A whole chicken, salt, and water are its only ingredients. The first step is to season the bird with salt, then set this aside for a few hours or overnight. When ready, gut the chicken, place everything into a big pot (innards included), and cover with water. It has to “sit down” to let everything come out of the cavity and seep into the broth. Cook for around six hours or until all the liquid has reduced and the chicken has rendered its fat. Fry the chicken in this oil until golden brown.

Chicken Binakol of Aklan

Aklan is well-known for two things: the white sand beaches of Boracay and the Ati-Atihan, the “Mother of All Philippine Festivals." Many people don’t know that the province is also the origin of a comforting dish called chicken binakol.

Often compared to the more renowned tinolang manok, this soup uses coconut juice instead of rice water as its base. In Western Visayas, cooks use a lean native chicken called darag that lends the dish a distinct taste. Traditional recipes require pounding the bird to tenderize its meat. This explains the dish's name, taken from the Ilonggo bakol, meaning “to spank.”

Binakol calls for coconut meat to achieve a sweeter profile. It's sometimes even cooked in coconut shells or makeshift bamboo pots to incorporate more fresh flavors. Lemongrass, green papaya or chayote, and leafy vegetables round out the dish.

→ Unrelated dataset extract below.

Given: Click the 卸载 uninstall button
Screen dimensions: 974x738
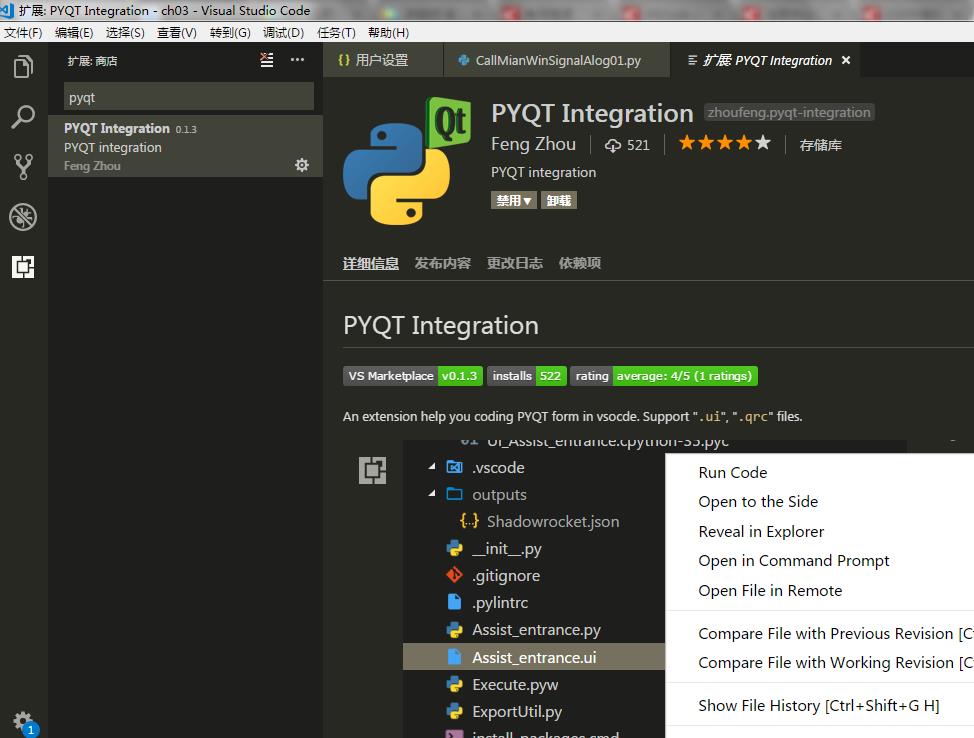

Piaparan a Manok of Lanao del Sur

In Mindanao, you will find the ancient Lake Lanao, home of the Maranao or the “people of the lake.” They're one of the largest Islamic local groups, famous for their intricate weaving traditions, woodcrafts, and metalworks. Their rich history of trade and migration from nearby Muslim countries differentiates their culinary traditions from other regional styles. Full of unique flavors and spices, Maranao cuisine is worthy of the journey south.

Chicken piaparan is famous among the Marano people, especially during special celebrations. Its main ingredients include coconut milk, grated coconut, turmeric, and a local ingredient known as palapa. Made with a scallion called sakurab, ginger, and chilies, palapa is a widely used condiment in Maranao cooking.

To make piaparan a manok, boil chicken in a broth with palapa, turmeric, Knorr Chicken Cubes, and other aromatics. Set the broth aside, then sauté the meat with a mixture of shredded coconuts, bell peppers, turmeric, and more palapa. To make the soup, add coconut milk and vegetables like chayote and cabbage to the reserved broth. Serve chicken with soup and rice for a complete meal.

In an archipelago of more than 7,000 islands, many chicken recipes wait for their turn to step into the limelight. Play your part in uncovering these unique regional dishes and take pride in the country's rich food culture.